Ebly is the brand name of a wholegrain pure durum wheat harvested from wheat grown in Central France. The brand is so well known in France that the word is now used generally for this wheat. It can be boiled, baked in casseroles, steamed or fried. Ebly has a nutty flavour and absorbs other flavours really well. I often use it in a salad or in place of rice or pasta. This salad has a Moroccan feel to it, but you can change it around as you like. You could include diced tomatoes, diced capsicum, spring onions or red onion. Pomegranate seeds work really well instead of the fresh figs (use 4 tbsp).

250 g Ebly wheat

40 ml extra virgin olive oil

40 ml lemon juice

3–5 tbsp Moroccan ras el hanout spice mix

pinch of chilli flakes (optional)

2 handfuls of roasted almonds

1 diced Lebanese cucumber

2 handfuls of raisins

2 tbsp each of chopped mint, parsley and coriander

2 tbsp of diced preserved lemon (skin only)
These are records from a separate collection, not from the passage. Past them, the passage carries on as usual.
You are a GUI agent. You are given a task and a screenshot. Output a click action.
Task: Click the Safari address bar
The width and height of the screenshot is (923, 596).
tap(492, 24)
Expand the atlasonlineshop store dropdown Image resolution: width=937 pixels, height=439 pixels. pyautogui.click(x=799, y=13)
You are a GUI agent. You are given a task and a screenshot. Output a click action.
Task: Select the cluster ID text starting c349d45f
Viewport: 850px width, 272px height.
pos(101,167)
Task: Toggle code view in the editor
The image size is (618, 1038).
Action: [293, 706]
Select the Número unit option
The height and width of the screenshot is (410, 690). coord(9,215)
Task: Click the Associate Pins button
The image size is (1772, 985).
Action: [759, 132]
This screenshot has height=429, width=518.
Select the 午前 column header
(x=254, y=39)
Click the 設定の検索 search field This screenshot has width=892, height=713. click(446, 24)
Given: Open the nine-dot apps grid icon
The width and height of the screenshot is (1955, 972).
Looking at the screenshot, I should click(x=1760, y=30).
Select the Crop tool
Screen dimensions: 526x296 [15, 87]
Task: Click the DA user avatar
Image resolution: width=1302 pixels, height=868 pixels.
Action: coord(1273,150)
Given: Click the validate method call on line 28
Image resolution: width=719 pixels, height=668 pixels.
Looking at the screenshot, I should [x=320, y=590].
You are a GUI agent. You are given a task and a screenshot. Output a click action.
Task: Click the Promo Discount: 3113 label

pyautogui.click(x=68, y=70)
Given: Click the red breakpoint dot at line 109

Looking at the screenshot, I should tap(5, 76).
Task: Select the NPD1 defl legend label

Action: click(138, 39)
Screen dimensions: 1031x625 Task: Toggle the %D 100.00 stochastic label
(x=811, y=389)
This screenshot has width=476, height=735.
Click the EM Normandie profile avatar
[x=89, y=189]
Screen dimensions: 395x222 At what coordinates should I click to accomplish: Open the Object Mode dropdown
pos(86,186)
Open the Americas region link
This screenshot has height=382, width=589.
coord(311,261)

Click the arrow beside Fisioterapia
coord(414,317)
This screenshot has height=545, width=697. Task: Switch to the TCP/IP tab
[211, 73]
4–5 fresh figs quartered or cut into eighths (depending on their size)

salt and pepper

Cook the Ebly in boiling salted water for 10–12 minutes till soft. Drain.

While warm, add the olive oil, lemon juice, ras el hanout and chilli flakes if you’re using them.

Gently but thoroughly mix in the rest of the ingredients. Taste and season.